Silence had felt natural around the fire, where the dancing flames centered everyone around a hypnotic display, but now that the fire was out, the quiet felt itchy and awkward.
“So,” Alex said. “What did you think of my story? How does it compare to past years?”
She shrugged, then realized he wouldn’t notice that slight motion in the dark. “It was okay,” she said.
“Okay?” he repeated. “Just okay? The kids seemed pretty scared.”
“I suppose,” she conceded. “They like getting into the mood. But to be honest, it’s not exactly the scariest story we’ve ever heard here.”
“No?” he said.
She was shrugging in vain again. It was too difficult to be polite at night. “The bad guy is a lake,” she said. “There’s no effective fear there. When you’re lying in your creaky bed at night, staring at the ceiling in the pitch blackness, you don’t worry that a lake is going to sneak in through the window and get you.”
“No?” he repeated.
She was almost annoyed now. “No, you don’t. A lake is just not scary.”
“Fine, I get it,” he said. “I hope the kids weren’t too disappointed. I’ll work on my scary story skills.”
“No, it was decent,” she backpedaled. “The kids liked it. You had a good build-up. I just think you could have had a stronger ending.”
“All right,” he said. She thought they were finished, but just as she opened her mouth to say goodnight, he said, “Just remember.
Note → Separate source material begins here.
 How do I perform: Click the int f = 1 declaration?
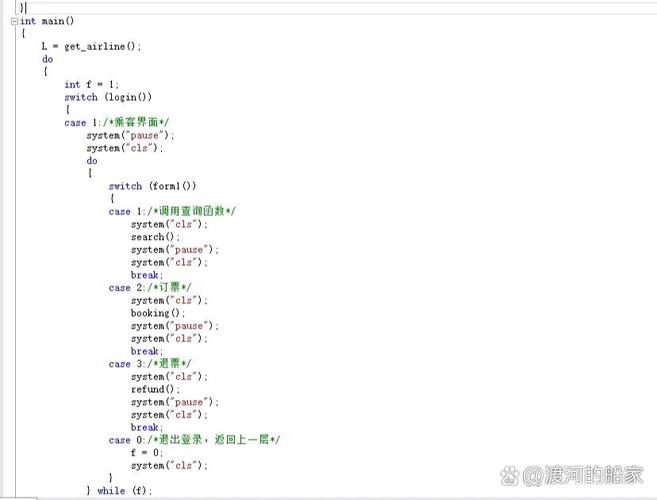(x=91, y=85)
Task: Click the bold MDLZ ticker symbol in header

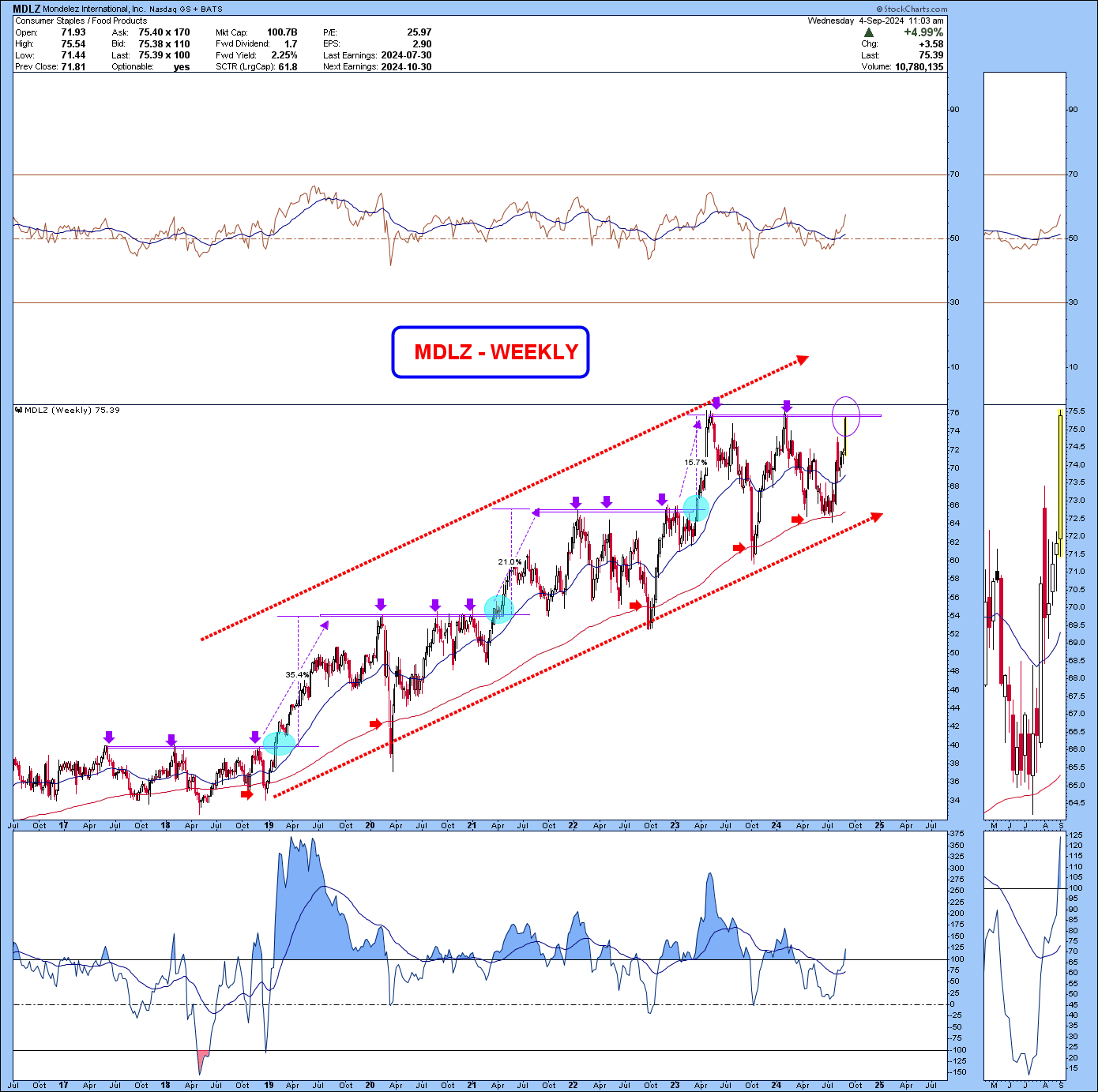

The initial impact matters, but good scary stories are about instilling a seed of fear that grows into something deeper.”
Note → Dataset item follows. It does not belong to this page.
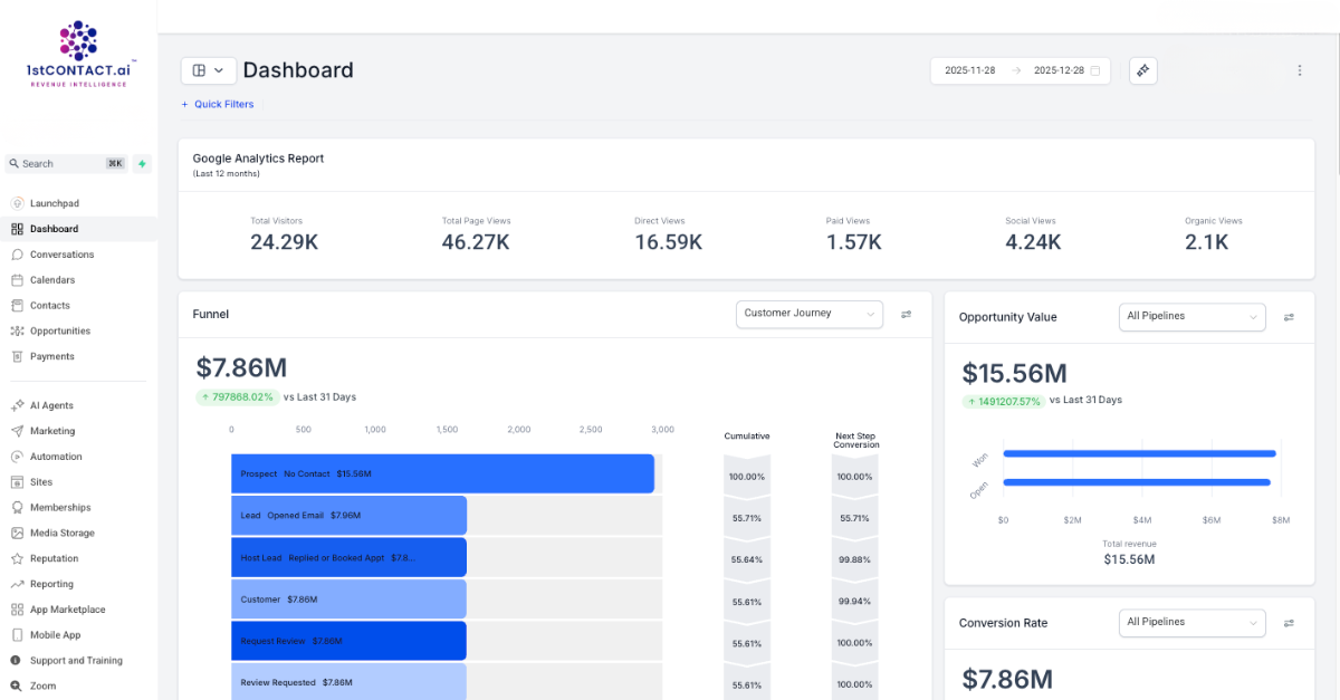Go to Opportunities in the sidebar
This screenshot has width=1340, height=700.
(59, 331)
“Okay,” she said. “Yeah.” She stood up now, sweeping off the dirt that clung to her backside. “Make sure you’re up early tomorrow to get breakfast ready.”
“I will,” he said. “Goodnight, Myra.”
She nodded, caught herself, said, “You, too.”
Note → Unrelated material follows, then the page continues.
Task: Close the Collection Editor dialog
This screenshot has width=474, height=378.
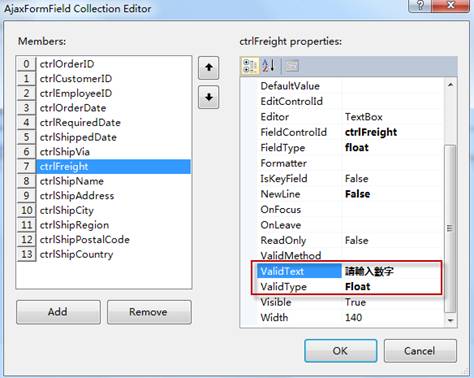Action: click(451, 5)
They went their opposite ways, Myra to the girls’ cabin, Alex to the boys’, each heading toward their own yellow lightbulb like moths to private flames.
The cabin held two bunk beds for the four girls, plus a single bed for Myra. She cracked the door open and tiptoed in to avoid waking the girls. She saw a small blanketed lump in each bed, a sleeping child reduced to a dark oval. Myra slipped off her shoes and jeans, wriggled out of her bra, and slid into the sleeping bag she had spread over her mattress earlier. It felt the same as it always did. She had slept in this same bag every summer for nearly a decade. She knew the slippery feeling of the inner nylon shell against her skin, and where to find the hole in the side seam that she felt for when insomnia struck. She’d fallen asleep in this cabin dozens of times over the years, but tonight she lay awake, holding her breath and listening for the girls’ gentle inhales and exhales. She couldn’t tell if she could actually hear them breathing or if she just imagined it and was really hearing her own pulse in her ears, a seashell effect.

She’d told Alex that his story wasn’t as scary as past tales, but that wasn’t strictly true. It wasn’t less scary, it was just a different type of scary. The girls invented stories about ghosts and hodags and hidebehinds, but it was all make-believe. Alex had crossed a line, gone somewhere ugly and inappropriate. Instead of finishing a story giggling and shrieking with jumpy excitement at imaginary creatures, the children had been stunned, their bodies motionless and their gazes vacant as they imagined their sibling, cousin, friend, themselves, floating, just barely submerged, a lone lifeless body in a hungry lake. Myra wasn’t annoyed that he’d told a mediocre story; she was disgusted that he’d told a horror story.